I have a small cohort of people with a specific disease (n=300) and studying the incidence of a related disease (which is kind of rare and normally occur only as a subsequence of this main disease). I have longitudinal data for this cohort over 4 years and I am fine with the study design in terms of stats to use etc (knowing that there is a sample size restraint but I cannot do more with that, just addressing the limitation). My question is: knowing that this cohort is not exactly representative of the population (but probably the best I can get) how correct is to report incidence rate in my population of the 'related disease'? Is it a valid information or shall I just report frequency of new cases per year? And in case reporting the incidence rate is still a valid information how to approach to that? Standardizing? Calculating the person-time incidence rate?

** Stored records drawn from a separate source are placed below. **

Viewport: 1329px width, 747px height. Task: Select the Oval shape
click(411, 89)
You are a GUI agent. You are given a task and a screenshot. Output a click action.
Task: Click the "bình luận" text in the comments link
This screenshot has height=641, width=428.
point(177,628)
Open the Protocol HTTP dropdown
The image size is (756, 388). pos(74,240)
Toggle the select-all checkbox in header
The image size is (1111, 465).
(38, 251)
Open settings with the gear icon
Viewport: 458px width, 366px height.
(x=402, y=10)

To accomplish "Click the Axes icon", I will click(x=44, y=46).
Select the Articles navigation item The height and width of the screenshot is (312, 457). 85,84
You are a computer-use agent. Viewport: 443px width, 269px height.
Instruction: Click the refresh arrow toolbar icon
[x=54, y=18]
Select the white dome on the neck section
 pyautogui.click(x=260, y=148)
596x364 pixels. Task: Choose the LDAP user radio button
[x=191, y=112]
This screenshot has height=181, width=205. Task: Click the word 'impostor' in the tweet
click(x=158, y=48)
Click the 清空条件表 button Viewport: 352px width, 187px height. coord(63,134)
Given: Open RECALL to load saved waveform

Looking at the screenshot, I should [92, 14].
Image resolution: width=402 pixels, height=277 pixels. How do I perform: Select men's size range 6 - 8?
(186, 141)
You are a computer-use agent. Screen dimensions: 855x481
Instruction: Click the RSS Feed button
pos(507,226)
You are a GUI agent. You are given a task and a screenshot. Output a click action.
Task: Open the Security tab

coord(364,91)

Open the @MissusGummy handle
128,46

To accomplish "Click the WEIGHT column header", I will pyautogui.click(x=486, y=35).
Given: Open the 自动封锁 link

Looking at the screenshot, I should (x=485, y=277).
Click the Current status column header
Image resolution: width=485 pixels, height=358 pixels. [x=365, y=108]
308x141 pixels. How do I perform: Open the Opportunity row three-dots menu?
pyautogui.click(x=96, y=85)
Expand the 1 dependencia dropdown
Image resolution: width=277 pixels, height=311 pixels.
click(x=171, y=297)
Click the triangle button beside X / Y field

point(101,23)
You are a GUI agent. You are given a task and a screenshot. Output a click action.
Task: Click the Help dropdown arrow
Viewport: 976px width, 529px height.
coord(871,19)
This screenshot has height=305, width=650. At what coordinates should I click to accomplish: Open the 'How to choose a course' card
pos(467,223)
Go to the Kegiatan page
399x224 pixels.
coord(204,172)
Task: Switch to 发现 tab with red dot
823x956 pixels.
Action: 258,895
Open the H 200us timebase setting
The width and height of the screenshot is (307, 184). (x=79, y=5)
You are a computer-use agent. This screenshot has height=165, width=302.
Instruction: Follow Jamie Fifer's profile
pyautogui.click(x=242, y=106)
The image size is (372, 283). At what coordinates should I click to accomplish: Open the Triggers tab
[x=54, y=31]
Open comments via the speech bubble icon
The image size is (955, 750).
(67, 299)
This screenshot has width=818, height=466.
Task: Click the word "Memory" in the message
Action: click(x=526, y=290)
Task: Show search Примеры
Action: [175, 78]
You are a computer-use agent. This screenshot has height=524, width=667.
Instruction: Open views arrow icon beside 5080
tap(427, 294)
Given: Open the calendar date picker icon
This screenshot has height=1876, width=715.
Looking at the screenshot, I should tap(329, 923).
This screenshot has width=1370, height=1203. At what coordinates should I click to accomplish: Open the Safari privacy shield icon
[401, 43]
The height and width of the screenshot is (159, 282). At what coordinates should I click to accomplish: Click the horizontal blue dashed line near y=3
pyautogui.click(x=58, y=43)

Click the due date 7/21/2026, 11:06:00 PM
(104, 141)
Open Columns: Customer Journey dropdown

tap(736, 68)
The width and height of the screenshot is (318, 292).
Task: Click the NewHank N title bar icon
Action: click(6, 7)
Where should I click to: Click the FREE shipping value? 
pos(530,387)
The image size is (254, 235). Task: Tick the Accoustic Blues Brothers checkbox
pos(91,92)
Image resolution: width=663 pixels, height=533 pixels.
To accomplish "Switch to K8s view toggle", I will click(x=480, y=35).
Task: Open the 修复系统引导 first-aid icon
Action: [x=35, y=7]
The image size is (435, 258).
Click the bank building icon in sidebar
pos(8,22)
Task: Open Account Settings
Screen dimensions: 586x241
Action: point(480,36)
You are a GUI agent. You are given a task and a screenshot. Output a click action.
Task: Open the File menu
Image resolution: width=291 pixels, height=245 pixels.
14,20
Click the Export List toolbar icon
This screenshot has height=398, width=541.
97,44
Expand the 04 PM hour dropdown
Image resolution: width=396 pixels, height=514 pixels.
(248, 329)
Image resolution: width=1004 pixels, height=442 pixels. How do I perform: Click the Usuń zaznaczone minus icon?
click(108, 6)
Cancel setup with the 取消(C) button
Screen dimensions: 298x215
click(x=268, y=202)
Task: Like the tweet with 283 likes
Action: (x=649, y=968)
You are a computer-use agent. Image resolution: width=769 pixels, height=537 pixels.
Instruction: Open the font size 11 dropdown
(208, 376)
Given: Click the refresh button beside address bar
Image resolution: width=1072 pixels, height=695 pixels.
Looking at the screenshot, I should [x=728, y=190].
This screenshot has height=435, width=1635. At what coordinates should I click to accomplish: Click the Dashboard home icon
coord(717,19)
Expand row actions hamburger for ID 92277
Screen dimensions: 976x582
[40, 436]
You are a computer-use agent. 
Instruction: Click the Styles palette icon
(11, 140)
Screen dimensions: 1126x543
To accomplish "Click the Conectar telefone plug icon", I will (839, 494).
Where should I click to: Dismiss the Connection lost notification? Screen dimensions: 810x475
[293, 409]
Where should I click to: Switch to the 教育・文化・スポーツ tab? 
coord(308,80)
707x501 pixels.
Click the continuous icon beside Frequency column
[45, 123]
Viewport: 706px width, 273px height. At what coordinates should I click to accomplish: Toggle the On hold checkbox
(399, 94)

I guess it is a matter of sample size as well...

So all persons in sample have disease X, now you want to determine the incidence rate in this sample for disease Z. Yeah, you can totally do this. Caveat, you can only make generalizations to other samples of persons with disease X that resemble yours. You would not be able to generalize to the general population.

Have you thought about running proportional hazards regression. Doing this you would be able to say at time period 1,2,3,etc., blank proportion of the sample has condition Z. Though, not sure if everyone in your sample is at the same disease state for X. Using the regression would also allow you to control for other covariates.

Though you could pick a time frame and just crudely report your incidence as well.

Thanks, but can I standardize my IRR with some other reported in the literature based on much bigger sample size?

So a little convoluted. I would first try to find an example of something someone else did similar to that approach.

What is your sample size? If it is really small, it may be hard to make conclusions off the standardization with confidence, since due to sampling variability you could easily have a sample not that reflect of the population. Unless your sample was take at random, which I imagine it was not.

Mine is 300, previous study I found was about 4000. Is it better to just report the two IRR addressing the impossibility to properly compare due to sample restraints?

Thanks

So you are trying to compare or interpret your findings to other published results?